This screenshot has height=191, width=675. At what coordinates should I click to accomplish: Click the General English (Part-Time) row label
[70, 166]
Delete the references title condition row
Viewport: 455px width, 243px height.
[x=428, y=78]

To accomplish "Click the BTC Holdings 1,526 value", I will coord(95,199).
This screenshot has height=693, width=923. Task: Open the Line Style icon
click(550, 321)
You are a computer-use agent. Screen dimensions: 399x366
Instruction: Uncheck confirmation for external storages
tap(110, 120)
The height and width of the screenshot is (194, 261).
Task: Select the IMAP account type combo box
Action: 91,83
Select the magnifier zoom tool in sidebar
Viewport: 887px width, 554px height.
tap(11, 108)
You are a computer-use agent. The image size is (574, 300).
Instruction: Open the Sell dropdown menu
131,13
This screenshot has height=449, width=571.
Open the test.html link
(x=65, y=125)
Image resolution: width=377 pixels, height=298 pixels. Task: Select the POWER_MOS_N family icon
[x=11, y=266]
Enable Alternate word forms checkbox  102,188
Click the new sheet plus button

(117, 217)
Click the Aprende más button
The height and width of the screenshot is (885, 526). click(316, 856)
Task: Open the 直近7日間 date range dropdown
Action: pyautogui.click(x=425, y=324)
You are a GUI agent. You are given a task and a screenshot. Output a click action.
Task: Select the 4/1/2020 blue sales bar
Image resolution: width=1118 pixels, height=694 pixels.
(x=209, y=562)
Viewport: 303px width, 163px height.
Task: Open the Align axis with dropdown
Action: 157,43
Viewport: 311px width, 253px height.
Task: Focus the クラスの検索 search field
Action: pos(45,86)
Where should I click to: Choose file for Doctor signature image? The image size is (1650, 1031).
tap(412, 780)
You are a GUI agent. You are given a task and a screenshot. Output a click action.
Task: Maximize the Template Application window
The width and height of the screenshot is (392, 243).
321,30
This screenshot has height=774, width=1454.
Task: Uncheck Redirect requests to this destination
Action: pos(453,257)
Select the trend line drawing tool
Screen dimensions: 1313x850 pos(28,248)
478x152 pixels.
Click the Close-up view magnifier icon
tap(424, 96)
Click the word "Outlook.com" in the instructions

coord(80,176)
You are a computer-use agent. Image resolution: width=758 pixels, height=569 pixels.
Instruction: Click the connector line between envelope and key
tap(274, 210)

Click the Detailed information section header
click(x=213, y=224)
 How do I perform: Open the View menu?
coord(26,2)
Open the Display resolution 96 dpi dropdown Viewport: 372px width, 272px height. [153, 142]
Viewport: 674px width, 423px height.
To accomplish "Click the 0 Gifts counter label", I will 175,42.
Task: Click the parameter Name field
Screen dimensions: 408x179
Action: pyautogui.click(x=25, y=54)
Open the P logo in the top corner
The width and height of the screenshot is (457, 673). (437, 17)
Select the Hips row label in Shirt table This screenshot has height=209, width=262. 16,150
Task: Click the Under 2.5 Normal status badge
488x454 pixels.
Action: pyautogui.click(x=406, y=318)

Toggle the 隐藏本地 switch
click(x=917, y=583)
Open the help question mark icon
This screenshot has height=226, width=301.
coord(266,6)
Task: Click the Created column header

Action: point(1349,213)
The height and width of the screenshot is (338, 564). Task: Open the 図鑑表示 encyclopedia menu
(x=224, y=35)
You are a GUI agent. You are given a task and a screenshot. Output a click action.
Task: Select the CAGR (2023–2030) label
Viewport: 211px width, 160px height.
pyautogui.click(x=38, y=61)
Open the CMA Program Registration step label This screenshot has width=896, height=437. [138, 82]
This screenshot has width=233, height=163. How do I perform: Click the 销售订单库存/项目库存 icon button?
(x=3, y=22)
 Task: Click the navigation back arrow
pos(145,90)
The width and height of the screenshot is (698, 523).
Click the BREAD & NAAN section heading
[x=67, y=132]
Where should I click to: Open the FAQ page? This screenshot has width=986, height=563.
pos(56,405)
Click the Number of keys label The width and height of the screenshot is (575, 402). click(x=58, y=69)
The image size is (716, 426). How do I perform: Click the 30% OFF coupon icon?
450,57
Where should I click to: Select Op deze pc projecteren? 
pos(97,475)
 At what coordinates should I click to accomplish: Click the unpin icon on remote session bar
+===+
**Exercise objective:**
Retype the entries above. Match them exactly.

**Written solution:**
This screenshot has height=191, width=675. At what coordinates should I click to accomplish: Click the General English (Part-Time) row label
[70, 166]
Delete the references title condition row
Viewport: 455px width, 243px height.
[x=428, y=78]

To accomplish "Click the BTC Holdings 1,526 value", I will coord(95,199).
This screenshot has height=693, width=923. Task: Open the Line Style icon
click(550, 321)
You are a computer-use agent. Screen dimensions: 399x366
Instruction: Uncheck confirmation for external storages
tap(110, 120)
The height and width of the screenshot is (194, 261).
Task: Select the IMAP account type combo box
Action: 91,83
Select the magnifier zoom tool in sidebar
Viewport: 887px width, 554px height.
tap(11, 108)
You are a computer-use agent. The image size is (574, 300).
Instruction: Open the Sell dropdown menu
131,13
This screenshot has height=449, width=571.
Open the test.html link
(x=65, y=125)
Image resolution: width=377 pixels, height=298 pixels. Task: Select the POWER_MOS_N family icon
[x=11, y=266]
Enable Alternate word forms checkbox  102,188
Click the new sheet plus button

(117, 217)
Click the Aprende más button
The height and width of the screenshot is (885, 526). click(316, 856)
Task: Open the 直近7日間 date range dropdown
Action: pyautogui.click(x=425, y=324)
You are a GUI agent. You are given a task and a screenshot. Output a click action.
Task: Select the 4/1/2020 blue sales bar
Image resolution: width=1118 pixels, height=694 pixels.
(x=209, y=562)
Viewport: 303px width, 163px height.
Task: Open the Align axis with dropdown
Action: 157,43
Viewport: 311px width, 253px height.
Task: Focus the クラスの検索 search field
Action: pos(45,86)
Where should I click to: Choose file for Doctor signature image? The image size is (1650, 1031).
tap(412, 780)
You are a GUI agent. You are given a task and a screenshot. Output a click action.
Task: Maximize the Template Application window
The width and height of the screenshot is (392, 243).
321,30
This screenshot has height=774, width=1454.
Task: Uncheck Redirect requests to this destination
Action: pos(453,257)
Select the trend line drawing tool
Screen dimensions: 1313x850 pos(28,248)
478x152 pixels.
Click the Close-up view magnifier icon
tap(424, 96)
Click the word "Outlook.com" in the instructions

coord(80,176)
You are a computer-use agent. Image resolution: width=758 pixels, height=569 pixels.
Instruction: Click the connector line between envelope and key
tap(274, 210)

Click the Detailed information section header
click(x=213, y=224)
 How do I perform: Open the View menu?
coord(26,2)
Open the Display resolution 96 dpi dropdown Viewport: 372px width, 272px height. [153, 142]
Viewport: 674px width, 423px height.
To accomplish "Click the 0 Gifts counter label", I will 175,42.
Task: Click the parameter Name field
Screen dimensions: 408x179
Action: pyautogui.click(x=25, y=54)
Open the P logo in the top corner
The width and height of the screenshot is (457, 673). (437, 17)
Select the Hips row label in Shirt table This screenshot has height=209, width=262. 16,150
Task: Click the Under 2.5 Normal status badge
488x454 pixels.
Action: pyautogui.click(x=406, y=318)

Toggle the 隐藏本地 switch
click(x=917, y=583)
Open the help question mark icon
This screenshot has height=226, width=301.
coord(266,6)
Task: Click the Created column header

Action: point(1349,213)
The height and width of the screenshot is (338, 564). Task: Open the 図鑑表示 encyclopedia menu
(x=224, y=35)
You are a GUI agent. You are given a task and a screenshot. Output a click action.
Task: Select the CAGR (2023–2030) label
Viewport: 211px width, 160px height.
pyautogui.click(x=38, y=61)
Open the CMA Program Registration step label This screenshot has width=896, height=437. [138, 82]
This screenshot has width=233, height=163. How do I perform: Click the 销售订单库存/项目库存 icon button?
(x=3, y=22)
 Task: Click the navigation back arrow
pos(145,90)
The width and height of the screenshot is (698, 523).
Click the BREAD & NAAN section heading
[x=67, y=132]
Where should I click to: Open the FAQ page? This screenshot has width=986, height=563.
pos(56,405)
Click the Number of keys label The width and height of the screenshot is (575, 402). click(x=58, y=69)
The image size is (716, 426). How do I perform: Click the 30% OFF coupon icon?
450,57
Where should I click to: Select Op deze pc projecteren? 
pos(97,475)
 At what coordinates should I click to accomplish: Click the unpin icon on remote session bar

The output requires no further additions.